- [Source excerpt]:
-------------------------
Always Elegant, By George!

Hollywood celebrates Ethel Barrymore’s 70th birthday at George Cukor’s palatial home, with (standing l. to r.) Billie Burke, Judy Garland, Lucile Watson, Katharine Hepburn, Constance Collier, and Laura Harding, and (seated l. to r.) Lionel Barrymore, the birthday girl, Spencer Tracy, and the director-host. | TUMBLR.COM

Hollywood celebrates Ethel Barrymore’s 70th birthday at George Cukor’s palatial home, with (standing l. to r.) Billie Burke, Judy Garland, Lucile Watson, Katharine Hepburn, Constance Collier, and Laura Harding, and (seated l. to r.) Lionel Barrymore, the birthday girl, Spencer Tracy, and the director-host. | TUMBLR.COM

For some reason, in America, his own country, George Cukor never made it into the pantheon of directors universally considered great. The omission is scandalous when you consider the number of titles in his oeuvre that are undisputed classics. Although the late Andrew Sarris and the French espousers of the auteur theory, in which the director is everything, gave him props, his career’s lack of a recognizable “signature” — like John Ford’s Westerns, Hitchcock’s suspense, or Howard Hawks’ male bonding — has always made his name something of an afterthought to theirs.

Anyone planning, as I am, to immerse themselves in the Film Society of Lincoln Center’s complete retrospective, “The Discreet Charm of George Cukor” — a holiday treat if e’er there was — will see at once how much this director deserves proper recognition at last. Katharine Hepburn, whom he helped discover and with whom he enjoyed a lifelong personal and professional relationship, once observed that Cukor’s signature was actually the performances of the actors in his films, which were always as good as they could possibly be.

There’s truth in that statement, but it’s somewhat of a simplification and diminishment, because Cukor also insisted on his scripts being as finely honed as possible. Similarly, he demanded that the look, the design of his films be elegant and apropos of their theme. He was fortunate to enjoy the lavish resources of MGM, the studio with which he was most associated, and it’s telling that, especially in the 1940s and ‘50s, when that company’s films became ever more hollow, even if luxuriously produced, Cukor’s output — “The Philadelphia Story,” “A Woman’s Face,” “Gaslight,” “Adam’s Rib,” “Pat and Mike,” “The Actress” — remained strong, particularly because of his respect for good writing.
-------------------------
Item position entries
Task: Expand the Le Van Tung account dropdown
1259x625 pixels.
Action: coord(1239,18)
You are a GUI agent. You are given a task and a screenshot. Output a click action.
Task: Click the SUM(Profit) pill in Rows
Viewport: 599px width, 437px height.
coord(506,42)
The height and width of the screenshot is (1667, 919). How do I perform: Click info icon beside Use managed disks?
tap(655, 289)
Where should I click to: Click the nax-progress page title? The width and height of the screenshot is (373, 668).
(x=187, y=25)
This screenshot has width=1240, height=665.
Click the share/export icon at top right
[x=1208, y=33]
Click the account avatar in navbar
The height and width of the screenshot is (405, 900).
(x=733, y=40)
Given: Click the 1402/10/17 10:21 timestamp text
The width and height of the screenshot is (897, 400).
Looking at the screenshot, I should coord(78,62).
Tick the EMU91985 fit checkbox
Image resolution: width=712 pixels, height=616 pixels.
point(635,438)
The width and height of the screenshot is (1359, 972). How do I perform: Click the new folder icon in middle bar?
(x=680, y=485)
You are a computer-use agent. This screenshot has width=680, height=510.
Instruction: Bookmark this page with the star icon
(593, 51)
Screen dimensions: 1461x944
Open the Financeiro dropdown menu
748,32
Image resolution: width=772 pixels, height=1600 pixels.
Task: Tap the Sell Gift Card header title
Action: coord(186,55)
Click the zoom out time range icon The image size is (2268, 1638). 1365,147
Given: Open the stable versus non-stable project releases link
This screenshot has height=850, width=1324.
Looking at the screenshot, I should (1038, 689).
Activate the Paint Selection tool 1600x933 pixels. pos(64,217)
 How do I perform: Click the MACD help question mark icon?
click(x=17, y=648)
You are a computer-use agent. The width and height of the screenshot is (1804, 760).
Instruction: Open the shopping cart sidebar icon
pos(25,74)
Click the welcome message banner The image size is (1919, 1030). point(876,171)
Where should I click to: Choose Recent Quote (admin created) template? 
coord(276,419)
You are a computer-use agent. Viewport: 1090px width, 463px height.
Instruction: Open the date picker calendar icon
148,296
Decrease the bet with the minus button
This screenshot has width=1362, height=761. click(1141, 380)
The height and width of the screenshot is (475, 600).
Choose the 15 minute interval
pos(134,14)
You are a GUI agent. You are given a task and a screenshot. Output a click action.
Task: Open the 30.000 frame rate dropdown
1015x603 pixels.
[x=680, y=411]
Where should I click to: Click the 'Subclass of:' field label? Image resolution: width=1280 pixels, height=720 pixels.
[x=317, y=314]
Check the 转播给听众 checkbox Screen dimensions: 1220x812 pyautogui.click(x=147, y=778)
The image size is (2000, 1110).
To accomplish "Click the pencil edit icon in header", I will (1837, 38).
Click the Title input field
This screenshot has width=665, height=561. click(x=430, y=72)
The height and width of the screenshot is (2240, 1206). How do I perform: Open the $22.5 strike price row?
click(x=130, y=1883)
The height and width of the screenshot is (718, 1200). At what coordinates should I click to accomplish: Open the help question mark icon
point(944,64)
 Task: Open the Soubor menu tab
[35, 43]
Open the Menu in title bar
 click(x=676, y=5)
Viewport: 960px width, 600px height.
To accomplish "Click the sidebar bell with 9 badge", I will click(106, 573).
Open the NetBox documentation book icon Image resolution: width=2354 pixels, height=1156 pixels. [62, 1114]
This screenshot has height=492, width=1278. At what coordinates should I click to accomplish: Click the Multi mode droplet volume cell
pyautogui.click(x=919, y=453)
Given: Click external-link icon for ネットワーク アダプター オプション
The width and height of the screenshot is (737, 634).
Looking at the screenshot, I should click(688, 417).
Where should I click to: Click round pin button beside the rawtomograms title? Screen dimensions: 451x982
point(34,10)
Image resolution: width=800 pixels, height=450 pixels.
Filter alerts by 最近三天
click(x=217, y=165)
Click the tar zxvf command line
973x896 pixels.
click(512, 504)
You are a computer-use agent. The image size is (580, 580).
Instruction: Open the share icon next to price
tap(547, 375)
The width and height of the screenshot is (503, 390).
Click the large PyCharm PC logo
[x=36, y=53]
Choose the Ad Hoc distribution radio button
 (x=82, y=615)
-------------------------
- [Requirements]:
Edit the George Cukor piece, starting with "For some reason, in" and going on through "afterthought to theirs.", and swap "scandalous" for "glaring".

- [Solution to the problem]:
For some reason, in America, his own country, George Cukor never made it into the pantheon of directors universally considered great. The omission is glaring when you consider the number of titles in his oeuvre that are undisputed classics. Although the late Andrew Sarris and the French espousers of the auteur theory, in which the director is everything, gave him props, his career’s lack of a recognizable “signature” — like John Ford’s Westerns, Hitchcock’s suspense, or Howard Hawks’ male bonding — has always made his name something of an afterthought to theirs.